### Exercise brief
From the data below, retype exactly the lines starting with the one that contains "Open the Large Curly" and ending with the one that contains "You are a computer-use agent. Viewport: 960px", both included.

═════ Data provided

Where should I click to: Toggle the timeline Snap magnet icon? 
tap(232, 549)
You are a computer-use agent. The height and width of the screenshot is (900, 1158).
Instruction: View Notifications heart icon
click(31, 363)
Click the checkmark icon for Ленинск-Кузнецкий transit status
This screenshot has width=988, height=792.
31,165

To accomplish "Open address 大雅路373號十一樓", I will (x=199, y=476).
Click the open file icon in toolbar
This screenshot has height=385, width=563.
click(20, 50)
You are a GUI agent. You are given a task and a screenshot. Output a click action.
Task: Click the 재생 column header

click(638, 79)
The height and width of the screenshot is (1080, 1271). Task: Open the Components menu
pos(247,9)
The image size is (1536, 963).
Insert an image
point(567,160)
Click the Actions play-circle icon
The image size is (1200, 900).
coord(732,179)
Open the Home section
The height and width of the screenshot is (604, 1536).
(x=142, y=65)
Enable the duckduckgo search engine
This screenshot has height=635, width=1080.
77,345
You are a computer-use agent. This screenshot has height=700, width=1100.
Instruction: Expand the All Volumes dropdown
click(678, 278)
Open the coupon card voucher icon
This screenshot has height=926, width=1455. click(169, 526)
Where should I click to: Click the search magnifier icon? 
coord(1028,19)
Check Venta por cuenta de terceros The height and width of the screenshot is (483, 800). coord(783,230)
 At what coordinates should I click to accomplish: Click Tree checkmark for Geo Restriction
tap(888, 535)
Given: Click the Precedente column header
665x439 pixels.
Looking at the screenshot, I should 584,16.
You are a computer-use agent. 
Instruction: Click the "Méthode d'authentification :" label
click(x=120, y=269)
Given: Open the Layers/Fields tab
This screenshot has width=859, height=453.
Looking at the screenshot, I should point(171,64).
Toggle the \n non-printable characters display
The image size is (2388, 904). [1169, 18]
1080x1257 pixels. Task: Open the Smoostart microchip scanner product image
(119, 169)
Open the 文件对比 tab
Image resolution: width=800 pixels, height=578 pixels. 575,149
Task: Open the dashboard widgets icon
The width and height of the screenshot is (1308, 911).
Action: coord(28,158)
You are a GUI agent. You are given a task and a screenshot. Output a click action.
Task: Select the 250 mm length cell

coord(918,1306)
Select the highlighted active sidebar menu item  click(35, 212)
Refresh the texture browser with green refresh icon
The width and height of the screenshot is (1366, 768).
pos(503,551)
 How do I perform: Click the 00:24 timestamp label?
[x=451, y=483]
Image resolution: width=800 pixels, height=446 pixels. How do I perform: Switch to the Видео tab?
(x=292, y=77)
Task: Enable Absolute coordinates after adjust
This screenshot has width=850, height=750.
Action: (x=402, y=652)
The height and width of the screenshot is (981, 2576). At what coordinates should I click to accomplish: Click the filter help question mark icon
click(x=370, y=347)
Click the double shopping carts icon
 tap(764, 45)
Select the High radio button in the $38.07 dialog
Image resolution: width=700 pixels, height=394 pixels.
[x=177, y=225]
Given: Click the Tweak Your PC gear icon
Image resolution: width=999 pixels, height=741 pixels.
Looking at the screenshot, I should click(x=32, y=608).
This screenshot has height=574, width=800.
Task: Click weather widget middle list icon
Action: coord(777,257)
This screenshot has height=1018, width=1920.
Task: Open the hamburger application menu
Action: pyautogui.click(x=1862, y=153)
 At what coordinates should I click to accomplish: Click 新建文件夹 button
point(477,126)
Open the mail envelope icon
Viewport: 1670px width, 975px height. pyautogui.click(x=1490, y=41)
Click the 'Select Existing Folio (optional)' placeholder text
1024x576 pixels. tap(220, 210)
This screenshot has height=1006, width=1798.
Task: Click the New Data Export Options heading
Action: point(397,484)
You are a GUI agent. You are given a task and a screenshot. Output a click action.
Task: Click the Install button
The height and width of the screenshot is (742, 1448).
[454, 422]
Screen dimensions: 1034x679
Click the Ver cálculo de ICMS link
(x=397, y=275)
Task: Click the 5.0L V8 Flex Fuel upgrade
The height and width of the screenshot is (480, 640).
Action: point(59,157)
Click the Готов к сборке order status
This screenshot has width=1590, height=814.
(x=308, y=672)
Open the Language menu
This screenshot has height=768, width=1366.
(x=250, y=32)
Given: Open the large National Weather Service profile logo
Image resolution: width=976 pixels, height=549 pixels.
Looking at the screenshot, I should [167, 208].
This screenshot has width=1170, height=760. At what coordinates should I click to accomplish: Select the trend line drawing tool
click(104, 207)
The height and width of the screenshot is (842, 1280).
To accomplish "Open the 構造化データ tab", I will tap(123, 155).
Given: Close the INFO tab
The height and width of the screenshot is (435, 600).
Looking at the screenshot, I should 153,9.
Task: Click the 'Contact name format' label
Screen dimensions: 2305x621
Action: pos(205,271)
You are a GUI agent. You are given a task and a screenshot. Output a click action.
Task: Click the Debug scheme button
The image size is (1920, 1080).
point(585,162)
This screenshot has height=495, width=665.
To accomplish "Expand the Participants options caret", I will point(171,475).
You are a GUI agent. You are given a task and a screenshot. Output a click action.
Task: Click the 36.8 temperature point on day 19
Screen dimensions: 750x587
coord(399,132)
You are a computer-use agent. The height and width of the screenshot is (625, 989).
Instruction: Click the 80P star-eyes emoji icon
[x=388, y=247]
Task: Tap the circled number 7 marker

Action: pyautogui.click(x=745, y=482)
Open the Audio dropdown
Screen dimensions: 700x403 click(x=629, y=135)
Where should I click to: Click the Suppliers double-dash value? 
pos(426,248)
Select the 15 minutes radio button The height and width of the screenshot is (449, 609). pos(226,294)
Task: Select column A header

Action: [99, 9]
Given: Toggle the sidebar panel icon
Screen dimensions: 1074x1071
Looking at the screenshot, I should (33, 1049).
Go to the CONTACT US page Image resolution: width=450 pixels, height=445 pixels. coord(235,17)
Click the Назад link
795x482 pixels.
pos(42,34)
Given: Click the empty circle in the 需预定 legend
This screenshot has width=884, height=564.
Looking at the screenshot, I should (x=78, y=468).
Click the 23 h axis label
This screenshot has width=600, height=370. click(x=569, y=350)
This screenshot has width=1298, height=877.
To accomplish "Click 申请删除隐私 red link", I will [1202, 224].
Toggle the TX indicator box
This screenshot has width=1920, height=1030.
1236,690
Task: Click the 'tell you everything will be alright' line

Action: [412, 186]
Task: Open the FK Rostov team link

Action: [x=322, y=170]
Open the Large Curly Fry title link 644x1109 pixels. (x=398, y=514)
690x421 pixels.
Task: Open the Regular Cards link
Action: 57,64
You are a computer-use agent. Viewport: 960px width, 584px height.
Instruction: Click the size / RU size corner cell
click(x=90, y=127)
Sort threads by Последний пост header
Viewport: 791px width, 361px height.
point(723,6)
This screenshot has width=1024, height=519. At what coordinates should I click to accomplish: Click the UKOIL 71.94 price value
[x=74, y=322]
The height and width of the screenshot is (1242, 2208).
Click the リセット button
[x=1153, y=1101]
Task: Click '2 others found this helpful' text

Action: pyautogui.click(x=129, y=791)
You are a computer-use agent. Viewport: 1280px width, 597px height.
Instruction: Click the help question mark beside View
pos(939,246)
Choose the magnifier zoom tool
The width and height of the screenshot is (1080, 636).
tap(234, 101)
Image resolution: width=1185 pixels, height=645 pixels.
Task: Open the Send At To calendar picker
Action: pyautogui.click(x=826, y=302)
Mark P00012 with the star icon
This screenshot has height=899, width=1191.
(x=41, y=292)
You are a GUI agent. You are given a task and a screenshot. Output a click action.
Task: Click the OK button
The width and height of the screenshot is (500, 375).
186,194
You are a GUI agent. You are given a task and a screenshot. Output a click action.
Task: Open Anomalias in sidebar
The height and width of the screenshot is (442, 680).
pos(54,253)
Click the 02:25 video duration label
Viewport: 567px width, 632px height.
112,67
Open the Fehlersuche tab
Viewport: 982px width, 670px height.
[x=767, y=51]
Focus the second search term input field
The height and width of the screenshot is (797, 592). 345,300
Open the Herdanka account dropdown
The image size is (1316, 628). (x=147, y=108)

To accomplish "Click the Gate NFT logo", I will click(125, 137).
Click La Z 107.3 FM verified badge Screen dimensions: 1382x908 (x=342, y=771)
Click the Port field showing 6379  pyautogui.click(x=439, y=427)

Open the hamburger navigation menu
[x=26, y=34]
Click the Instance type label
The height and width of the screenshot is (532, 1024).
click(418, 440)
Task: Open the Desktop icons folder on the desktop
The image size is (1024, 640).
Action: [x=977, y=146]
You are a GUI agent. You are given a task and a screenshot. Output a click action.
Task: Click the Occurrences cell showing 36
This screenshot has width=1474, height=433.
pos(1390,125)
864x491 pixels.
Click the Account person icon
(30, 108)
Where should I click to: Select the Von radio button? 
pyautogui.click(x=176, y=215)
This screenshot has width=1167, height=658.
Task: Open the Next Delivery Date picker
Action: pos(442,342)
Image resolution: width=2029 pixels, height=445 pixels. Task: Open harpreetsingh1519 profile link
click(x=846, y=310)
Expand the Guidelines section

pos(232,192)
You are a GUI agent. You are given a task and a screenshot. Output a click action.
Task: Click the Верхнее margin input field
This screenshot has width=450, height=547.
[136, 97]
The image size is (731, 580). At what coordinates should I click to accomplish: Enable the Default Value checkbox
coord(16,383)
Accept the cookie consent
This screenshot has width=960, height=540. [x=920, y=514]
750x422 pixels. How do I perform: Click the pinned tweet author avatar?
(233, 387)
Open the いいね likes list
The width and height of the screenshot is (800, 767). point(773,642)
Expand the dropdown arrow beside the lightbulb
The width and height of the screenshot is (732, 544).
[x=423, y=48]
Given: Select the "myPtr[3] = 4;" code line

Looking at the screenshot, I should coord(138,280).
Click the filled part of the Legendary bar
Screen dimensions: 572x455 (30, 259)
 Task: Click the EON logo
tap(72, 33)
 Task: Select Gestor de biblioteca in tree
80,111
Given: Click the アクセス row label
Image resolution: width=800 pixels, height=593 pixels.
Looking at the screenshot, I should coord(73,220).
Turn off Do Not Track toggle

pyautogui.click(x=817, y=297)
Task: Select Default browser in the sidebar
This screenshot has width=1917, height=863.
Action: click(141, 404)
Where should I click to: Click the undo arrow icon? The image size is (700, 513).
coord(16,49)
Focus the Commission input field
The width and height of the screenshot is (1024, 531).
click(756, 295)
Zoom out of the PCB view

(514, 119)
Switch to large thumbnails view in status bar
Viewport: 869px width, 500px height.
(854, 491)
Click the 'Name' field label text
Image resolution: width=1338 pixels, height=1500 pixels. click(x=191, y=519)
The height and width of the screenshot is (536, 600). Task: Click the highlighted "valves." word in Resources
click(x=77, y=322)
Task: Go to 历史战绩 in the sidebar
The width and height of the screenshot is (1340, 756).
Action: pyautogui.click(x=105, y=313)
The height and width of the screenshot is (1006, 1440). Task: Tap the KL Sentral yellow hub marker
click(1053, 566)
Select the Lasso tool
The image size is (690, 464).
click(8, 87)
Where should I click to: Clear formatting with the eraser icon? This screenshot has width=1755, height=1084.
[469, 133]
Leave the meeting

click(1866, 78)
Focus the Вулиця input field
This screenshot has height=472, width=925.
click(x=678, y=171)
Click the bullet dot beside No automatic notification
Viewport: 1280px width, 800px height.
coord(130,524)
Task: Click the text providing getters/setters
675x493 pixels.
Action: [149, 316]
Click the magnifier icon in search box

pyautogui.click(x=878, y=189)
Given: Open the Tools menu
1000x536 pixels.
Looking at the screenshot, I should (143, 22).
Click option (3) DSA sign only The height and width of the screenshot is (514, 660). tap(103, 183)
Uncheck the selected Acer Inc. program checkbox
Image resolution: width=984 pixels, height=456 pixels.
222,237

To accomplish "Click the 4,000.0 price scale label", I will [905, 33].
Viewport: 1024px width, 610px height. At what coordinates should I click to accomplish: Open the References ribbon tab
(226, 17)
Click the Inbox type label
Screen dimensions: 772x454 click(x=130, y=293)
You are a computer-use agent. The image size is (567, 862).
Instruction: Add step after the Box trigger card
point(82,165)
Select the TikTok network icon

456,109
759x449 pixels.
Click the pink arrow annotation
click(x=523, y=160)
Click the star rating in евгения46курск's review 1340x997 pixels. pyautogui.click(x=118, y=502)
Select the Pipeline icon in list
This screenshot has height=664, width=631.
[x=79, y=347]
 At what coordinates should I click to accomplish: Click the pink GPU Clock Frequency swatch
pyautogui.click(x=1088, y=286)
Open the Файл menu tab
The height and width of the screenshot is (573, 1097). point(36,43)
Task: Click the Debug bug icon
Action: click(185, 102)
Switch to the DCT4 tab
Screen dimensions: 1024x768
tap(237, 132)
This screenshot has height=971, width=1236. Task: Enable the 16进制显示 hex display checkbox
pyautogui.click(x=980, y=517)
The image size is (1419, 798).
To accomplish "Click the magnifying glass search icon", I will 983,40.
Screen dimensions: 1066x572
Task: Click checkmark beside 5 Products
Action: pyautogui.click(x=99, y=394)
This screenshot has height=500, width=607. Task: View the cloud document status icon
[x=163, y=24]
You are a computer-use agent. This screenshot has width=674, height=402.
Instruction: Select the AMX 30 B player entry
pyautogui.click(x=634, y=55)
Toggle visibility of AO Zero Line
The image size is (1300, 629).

══════════

### Answer section
Open the Large Curly Fry title link 644x1109 pixels. (x=398, y=514)
690x421 pixels.
Task: Open the Regular Cards link
Action: 57,64
You are a computer-use agent. Viewport: 960px width, 584px height.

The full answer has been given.